Anybody else suitably impressed - or at the risk of staring a format 'war' anyone playing HD discs?


----------



## raven (May 7, 2002)

I've been quite keen to get a PS3 but keep expecting them to come down in price. Did you get a good deal?

Also, the blu-ray discs aren't cheap are they? Can you rent them?


----------



## jbell (May 15, 2006)

raven said:


> I've been quite keen to get a PS3 but keep expecting them to come down in price. Did you get a good deal?
> 
> Also, the blu-ray discs aren't cheap are they? Can you rent them?


Amazon rent them for varying amounts depending on how many you have per month. I have 3 DVDs for Â£5.99 a month delivered to my door and the price includes return postage.


----------



## BAMTT (Feb 22, 2004)

Anyone know if there is much of a visible difference between the 720p HD and 1080p Blu-ray HD


----------



## marko (Feb 27, 2006)

Paid top price for PS3 - no chance of discount I'm afraid. But if you look at the price of dedicated blu-ray players then they are actually keenly priced. I'm sure they will be cheaper soon - it's inevitable.

You can rent discs from some outlets - main problem though is that there aren't many titles out yet. And, some studio's are not releasing on blu-ray ata all - it's like VHS and Betamax all over again :?

I got a couple of games witht he PS3 (resistance and call of duty 3) and am impressed with them - they have converted me from PC games.


----------



## tommyt (Nov 14, 2003)

Although sales of PS3 have been well below expectations, prices are not expected to fall until after Christmas.


----------



## ronin (Sep 6, 2003)

I bought on from play as a bundle when launched.
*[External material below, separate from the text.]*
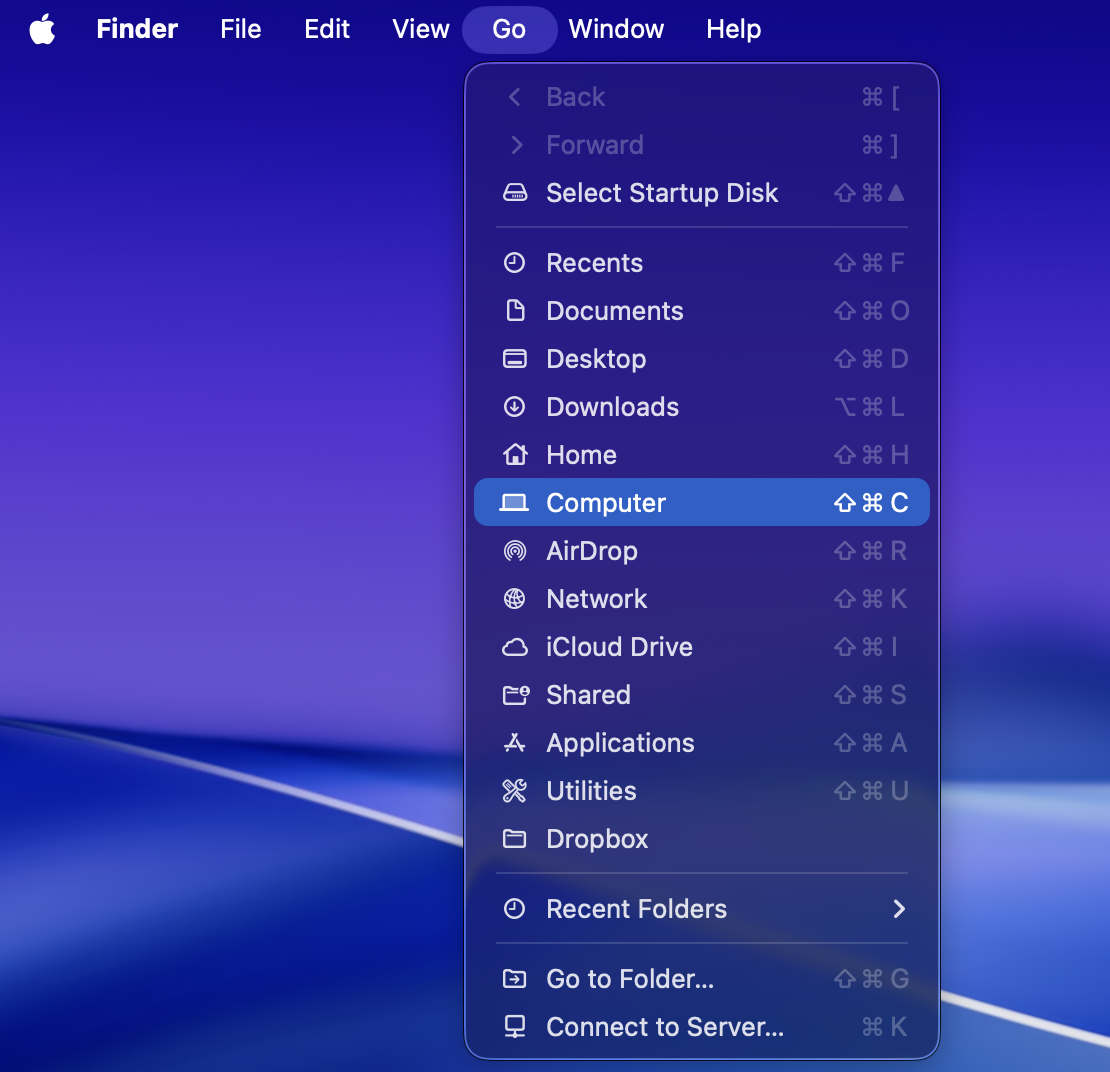Open iCloud Drive via its cloud icon
1110x1072 pixels.
(515, 647)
The bundle was Â£525, it is now Â£475. if the console prices are not falling, the bundle prices are - Â£475 for unit,3 games, blu-ray movie and HDMI cable is not bad.

As for DVD's not looking great, v1.80 of the ps3 os allows you to upscale native DVD to a falsified 1080i.


----------



## Toshiba (Jul 8, 2004)

I dont think the quality is that much better than a std 1080 DVD image.


----------



## WAZ-TT (Sep 20, 2004)

If anyone is interested I have a jap model brand new for sale @310 pounds...


----------



## Private Prozac (Jul 7, 2003)

tommyt said:


> Although sales of PS3 have been well below expectations, prices are not expected to fall until after Christmas.


Could be imminent:

Report: PS3 $499 on July 12

Although Sony has yet to confirm a price drop officially, GameDaily BIZ has received confirmation from the retail sector that the PS3 will be dropped to $499 next week. Sony itself recently talked about "refining" the PS3 price. Now it appears to be happening.
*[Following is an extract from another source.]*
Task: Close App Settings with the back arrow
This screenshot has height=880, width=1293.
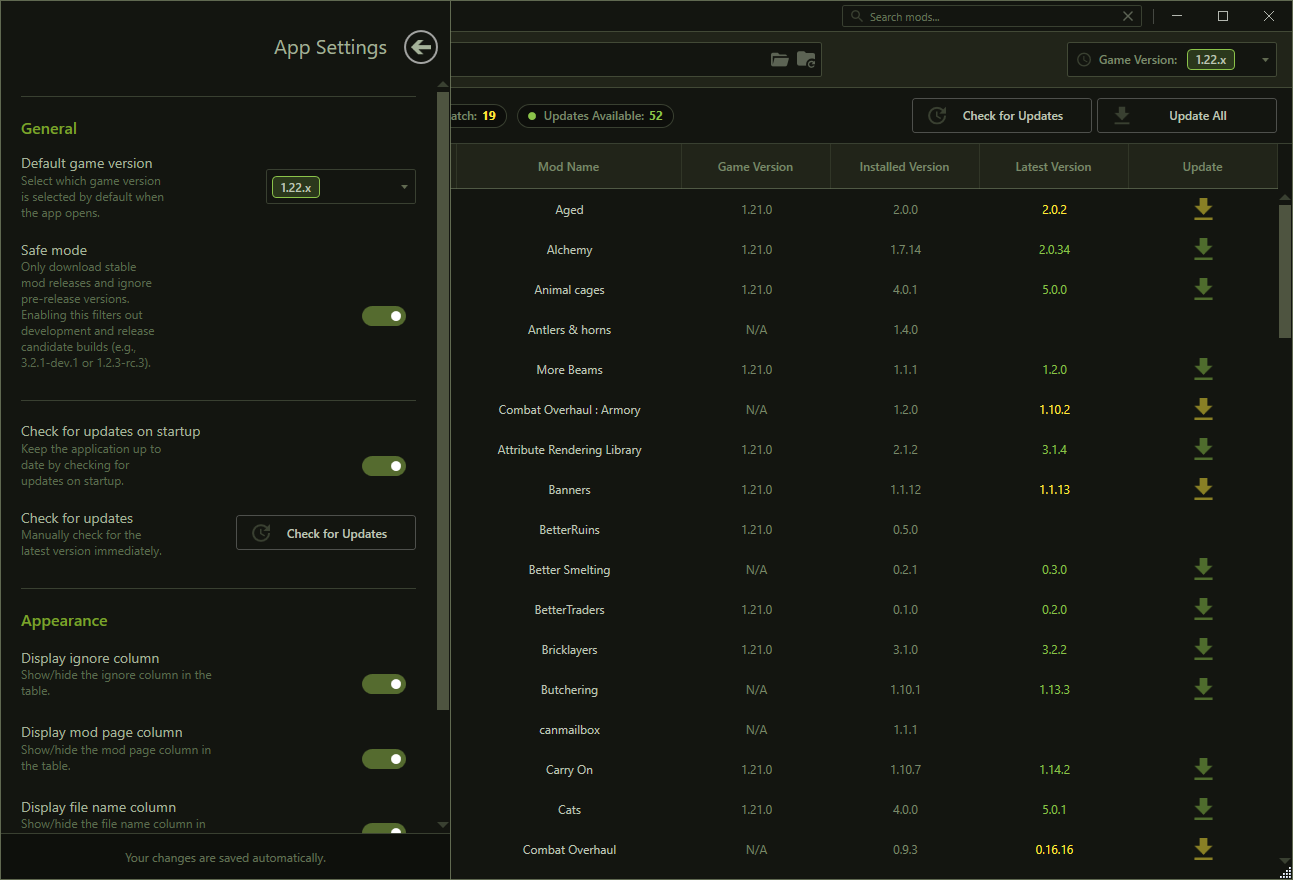Action: (421, 47)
A PS3 price cut rumor spread like wildfire across the Internet this afternoon when several sites spotted a new advertisement from Circuit City. The ad as seen on Kotaku lists the PS3 console at $499.99, $100 less than its current price.

It wasn't clear at first if this ad was a special deal specific to the electronics retailer or if it's indeed a retail-wide price cut instituted by Sony Computer Entertainment America (SCEA). As it turns out, a merchandising manager (who wished to remain anonymous) at one of the world's biggest retailers has confirmed to GameDaily BIZ that the price drop is indeed retail-wide and it's scheduled to take place on July 12, although the first wave of ads to promote the PS3's new price won't kick in until Sunday, July 15.

Many analysts have speculated that Sony would drop the price on the expensive console this year, and some even predicted that it could happen this summer. It's starting to look like they were right. We're sure to find out much more next week when Sony holds its press conference at E3.

SCEA when contacted for confirmation declined to comment.


----------



## raven (May 7, 2002)

Sounds promising - maybe for once my patience will be rewarded!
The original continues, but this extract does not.